La difícil accesibilidad ambiental de un área de delta implica una tecnología de intervención del terreno y de transporte que nunca estuvieron al alcance de las unidades productoras isleñas.

Esta baja accesibilidad (que incide negativamente en el valor inmobiliario) motivó la instalación en el lugar de pequeños propietarios (generalmente inmigrantes) articulados al mercado regional en condiciones de inferioridad de negociación, acrecentado por un patrón cultural de bajo grado de organización, lo que los llevaba a estrategias productivas y comerciales tipicamente individuales.

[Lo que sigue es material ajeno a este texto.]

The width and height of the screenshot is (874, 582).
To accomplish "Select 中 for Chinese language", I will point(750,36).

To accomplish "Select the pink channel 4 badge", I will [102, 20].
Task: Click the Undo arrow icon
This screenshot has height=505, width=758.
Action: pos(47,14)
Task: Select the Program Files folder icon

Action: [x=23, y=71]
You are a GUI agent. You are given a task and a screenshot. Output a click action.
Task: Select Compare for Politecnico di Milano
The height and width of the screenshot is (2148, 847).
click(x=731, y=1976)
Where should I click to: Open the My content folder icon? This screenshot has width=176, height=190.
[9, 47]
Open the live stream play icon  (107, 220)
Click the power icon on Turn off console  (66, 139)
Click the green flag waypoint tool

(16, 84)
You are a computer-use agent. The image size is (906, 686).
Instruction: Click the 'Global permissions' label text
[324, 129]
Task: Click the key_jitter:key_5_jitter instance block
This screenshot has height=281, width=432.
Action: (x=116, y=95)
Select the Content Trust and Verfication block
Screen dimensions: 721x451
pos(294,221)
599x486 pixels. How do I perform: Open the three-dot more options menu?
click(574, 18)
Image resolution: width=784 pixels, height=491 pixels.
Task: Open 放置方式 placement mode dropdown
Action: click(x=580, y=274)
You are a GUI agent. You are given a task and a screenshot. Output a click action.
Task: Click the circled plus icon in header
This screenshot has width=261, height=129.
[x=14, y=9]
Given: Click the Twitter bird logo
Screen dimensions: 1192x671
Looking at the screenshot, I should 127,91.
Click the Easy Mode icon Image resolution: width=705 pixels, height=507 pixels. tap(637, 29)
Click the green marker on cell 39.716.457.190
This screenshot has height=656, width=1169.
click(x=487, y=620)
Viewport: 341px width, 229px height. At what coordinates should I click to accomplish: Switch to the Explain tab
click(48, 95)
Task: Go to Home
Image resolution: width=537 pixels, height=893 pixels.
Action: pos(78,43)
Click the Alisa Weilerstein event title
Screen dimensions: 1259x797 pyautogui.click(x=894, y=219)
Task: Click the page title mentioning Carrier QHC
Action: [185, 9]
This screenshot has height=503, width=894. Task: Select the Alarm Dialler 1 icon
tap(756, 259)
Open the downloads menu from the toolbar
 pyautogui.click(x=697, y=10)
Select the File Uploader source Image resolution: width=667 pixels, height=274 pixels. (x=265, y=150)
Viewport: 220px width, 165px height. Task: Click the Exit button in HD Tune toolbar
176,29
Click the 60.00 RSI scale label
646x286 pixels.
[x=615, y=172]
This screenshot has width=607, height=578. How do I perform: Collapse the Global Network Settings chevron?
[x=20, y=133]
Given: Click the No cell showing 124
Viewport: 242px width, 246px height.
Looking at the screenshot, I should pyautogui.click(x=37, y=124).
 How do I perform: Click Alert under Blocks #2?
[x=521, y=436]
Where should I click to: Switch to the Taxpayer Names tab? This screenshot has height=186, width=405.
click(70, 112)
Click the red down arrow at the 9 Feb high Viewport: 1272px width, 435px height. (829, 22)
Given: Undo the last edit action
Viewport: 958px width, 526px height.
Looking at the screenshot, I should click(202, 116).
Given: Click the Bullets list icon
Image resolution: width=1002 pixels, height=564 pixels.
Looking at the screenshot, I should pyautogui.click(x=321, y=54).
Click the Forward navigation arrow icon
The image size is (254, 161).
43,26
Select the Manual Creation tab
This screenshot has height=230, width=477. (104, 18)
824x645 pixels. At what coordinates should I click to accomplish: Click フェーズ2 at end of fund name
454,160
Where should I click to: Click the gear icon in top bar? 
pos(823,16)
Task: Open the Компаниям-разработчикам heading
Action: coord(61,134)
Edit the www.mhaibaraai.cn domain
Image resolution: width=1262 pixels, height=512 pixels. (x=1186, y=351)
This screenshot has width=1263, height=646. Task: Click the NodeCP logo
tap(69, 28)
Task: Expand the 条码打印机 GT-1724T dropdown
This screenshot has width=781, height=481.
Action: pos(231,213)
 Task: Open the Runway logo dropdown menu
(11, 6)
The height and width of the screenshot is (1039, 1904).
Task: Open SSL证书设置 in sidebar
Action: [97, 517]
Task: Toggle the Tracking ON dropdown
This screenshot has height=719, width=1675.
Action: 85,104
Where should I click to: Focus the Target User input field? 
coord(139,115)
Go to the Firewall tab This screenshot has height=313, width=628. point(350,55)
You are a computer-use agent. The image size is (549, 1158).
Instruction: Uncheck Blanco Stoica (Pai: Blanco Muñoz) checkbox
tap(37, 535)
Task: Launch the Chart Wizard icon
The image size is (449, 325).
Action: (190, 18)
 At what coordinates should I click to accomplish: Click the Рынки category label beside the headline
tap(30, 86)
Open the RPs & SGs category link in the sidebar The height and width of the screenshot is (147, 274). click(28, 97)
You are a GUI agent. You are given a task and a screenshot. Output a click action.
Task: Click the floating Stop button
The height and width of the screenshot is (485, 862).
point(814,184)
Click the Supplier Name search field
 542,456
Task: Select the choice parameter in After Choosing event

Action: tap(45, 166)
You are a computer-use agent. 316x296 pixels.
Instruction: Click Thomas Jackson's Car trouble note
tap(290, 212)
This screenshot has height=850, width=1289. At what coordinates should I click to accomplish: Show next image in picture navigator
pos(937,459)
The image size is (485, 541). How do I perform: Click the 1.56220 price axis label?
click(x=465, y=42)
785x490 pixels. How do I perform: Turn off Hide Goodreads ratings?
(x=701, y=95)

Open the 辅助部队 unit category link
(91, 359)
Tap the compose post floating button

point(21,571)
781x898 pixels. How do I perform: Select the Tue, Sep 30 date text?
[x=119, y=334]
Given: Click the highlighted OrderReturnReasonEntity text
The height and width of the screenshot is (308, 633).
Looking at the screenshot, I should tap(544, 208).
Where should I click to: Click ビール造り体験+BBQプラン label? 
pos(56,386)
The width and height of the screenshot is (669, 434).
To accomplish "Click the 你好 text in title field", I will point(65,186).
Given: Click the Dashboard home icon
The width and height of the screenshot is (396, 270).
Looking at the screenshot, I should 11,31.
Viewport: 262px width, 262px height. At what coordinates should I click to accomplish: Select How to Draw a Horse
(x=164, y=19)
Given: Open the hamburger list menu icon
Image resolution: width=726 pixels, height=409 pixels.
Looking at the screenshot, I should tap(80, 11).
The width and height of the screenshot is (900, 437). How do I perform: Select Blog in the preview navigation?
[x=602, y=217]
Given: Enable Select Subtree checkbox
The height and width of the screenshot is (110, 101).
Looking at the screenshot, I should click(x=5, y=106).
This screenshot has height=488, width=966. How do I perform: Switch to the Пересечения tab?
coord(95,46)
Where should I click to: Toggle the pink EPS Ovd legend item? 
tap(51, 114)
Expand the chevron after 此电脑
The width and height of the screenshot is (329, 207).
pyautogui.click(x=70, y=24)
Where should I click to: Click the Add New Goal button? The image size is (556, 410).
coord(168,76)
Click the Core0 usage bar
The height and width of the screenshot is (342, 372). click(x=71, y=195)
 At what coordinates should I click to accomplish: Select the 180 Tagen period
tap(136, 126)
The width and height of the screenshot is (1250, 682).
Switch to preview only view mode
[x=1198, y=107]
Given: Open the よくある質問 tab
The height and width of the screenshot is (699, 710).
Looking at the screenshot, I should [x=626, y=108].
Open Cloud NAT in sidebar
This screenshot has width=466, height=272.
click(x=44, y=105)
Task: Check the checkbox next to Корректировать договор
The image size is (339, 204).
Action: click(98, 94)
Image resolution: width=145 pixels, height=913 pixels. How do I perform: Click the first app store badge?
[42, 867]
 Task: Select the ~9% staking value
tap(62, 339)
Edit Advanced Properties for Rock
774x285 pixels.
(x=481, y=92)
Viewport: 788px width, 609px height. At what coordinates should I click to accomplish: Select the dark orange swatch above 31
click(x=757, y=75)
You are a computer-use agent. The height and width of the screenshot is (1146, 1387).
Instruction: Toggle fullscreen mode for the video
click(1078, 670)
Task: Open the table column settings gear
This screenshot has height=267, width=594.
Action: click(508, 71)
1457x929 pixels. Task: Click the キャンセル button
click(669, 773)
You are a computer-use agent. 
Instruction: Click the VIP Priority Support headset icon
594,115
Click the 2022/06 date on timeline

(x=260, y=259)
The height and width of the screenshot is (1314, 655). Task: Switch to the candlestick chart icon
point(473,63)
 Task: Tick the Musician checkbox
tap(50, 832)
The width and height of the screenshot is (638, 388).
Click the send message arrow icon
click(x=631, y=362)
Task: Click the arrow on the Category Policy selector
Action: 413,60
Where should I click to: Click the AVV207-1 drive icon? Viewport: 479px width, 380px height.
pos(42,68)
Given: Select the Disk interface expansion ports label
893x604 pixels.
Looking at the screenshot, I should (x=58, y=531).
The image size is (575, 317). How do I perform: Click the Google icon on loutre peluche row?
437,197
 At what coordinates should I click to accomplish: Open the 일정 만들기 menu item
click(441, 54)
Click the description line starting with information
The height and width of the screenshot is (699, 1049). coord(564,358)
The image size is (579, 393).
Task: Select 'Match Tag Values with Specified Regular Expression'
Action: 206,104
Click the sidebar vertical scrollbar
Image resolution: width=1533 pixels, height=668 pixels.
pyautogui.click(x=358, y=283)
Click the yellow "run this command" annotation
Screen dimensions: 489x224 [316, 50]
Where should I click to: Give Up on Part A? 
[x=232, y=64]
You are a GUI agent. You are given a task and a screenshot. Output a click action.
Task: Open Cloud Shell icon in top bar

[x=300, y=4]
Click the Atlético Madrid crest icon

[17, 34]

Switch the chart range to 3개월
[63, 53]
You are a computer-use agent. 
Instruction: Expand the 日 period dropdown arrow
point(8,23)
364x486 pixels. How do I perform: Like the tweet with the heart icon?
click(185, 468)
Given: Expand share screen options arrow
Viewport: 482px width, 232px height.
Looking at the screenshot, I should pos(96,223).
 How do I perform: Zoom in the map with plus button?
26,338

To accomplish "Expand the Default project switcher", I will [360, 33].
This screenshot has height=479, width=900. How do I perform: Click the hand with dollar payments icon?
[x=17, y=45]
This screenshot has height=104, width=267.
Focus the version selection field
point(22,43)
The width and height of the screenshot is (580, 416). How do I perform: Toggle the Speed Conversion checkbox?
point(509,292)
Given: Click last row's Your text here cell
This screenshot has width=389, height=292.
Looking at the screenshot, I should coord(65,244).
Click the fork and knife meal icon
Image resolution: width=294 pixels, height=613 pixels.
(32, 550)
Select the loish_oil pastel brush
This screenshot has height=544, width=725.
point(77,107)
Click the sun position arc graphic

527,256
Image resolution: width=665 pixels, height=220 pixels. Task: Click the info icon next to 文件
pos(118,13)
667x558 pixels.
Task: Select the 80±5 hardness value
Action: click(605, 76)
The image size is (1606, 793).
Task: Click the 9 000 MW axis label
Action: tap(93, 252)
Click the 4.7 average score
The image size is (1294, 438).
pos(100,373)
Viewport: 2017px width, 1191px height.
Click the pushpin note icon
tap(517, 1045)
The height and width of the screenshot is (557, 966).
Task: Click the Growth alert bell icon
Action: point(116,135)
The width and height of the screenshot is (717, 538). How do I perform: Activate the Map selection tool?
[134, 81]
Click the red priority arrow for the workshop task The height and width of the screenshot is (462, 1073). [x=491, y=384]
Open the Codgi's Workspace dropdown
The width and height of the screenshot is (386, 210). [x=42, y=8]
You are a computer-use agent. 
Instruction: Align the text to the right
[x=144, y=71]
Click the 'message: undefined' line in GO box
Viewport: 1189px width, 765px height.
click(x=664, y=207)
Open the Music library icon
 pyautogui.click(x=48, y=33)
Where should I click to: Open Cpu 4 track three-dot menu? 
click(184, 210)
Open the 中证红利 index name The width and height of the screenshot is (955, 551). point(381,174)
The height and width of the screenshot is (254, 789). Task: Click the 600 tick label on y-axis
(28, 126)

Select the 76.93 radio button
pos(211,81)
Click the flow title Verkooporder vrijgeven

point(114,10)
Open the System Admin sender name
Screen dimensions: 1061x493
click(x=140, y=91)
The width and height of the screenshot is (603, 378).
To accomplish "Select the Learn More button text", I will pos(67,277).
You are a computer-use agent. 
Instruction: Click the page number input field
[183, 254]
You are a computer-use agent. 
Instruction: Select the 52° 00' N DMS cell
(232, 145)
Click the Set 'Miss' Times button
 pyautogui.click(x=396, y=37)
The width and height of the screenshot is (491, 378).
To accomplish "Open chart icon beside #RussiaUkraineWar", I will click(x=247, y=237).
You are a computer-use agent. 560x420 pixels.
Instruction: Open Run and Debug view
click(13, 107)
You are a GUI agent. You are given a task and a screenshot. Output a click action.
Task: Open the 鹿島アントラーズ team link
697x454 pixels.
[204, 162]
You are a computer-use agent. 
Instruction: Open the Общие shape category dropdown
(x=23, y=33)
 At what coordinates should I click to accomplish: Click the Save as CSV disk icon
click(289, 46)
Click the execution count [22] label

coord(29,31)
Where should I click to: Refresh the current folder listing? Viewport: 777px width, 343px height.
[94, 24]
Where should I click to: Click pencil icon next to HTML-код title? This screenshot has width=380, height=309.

El ya mencionado proceso histórico de crecimiento económico que tuvo como actores principales a las distintas oligarquias porteñas y provinciales marginó esta región, ajena al interés de estos grupos sociales, y casualmente sin oligarquia propia que la represente dado el recien mencionado proceso de asentamiento. Ligado a esto, la evolución de los medios de transporte colocaba al Delta en condiciones similares cuando la tracción a sangre era el medio dominante, pero el desarrollo del ferrocaril y el posterior crecimiento de la red vial, acercaron a Buenos Aires otras áreas con ventajas comparativas importantes, que no podían manifestarse anteriormente, justamente por la incidencia negativa que implicaba el transporte.

De tal manera, el proceso histórico en la región del Delta está definido en forma importane por parámetros que marcan la marginación y el aislamiento respecto a los procesos socioeconómicos dominantes. La época de auge del desarrollo (fruticultura) se dio, precisamente, porque hubo factores tanto físicos (alta procutividad de la tierra) como socioeconómicos (ciudad de Buenos Aires en crecimiento, desarrollo del comercio, accesibilidad relativa, etc.) que permitieron romper temporal y parcialmente estas condiciones de marginación. Concluida esta conjunción de variables, el Delta entra en una crisis que se traduce en un fuerte proceso de emigración y abandono de quintas, disminución importante de la producción, reemplazo de productos y transformaciones de la estructura social que hacen emerger un panorama con diferencias en la tipología de productores mucho mayores a la etapa anterior. La producción de madera en la actualidad, insumo de la industria del papel, mantiene la depedencia con la metrópoli al ser la principal consumidora del producto elaborado, además de articularse a un mercado fuertemente oligopólico, como es el de la industrialización del papel.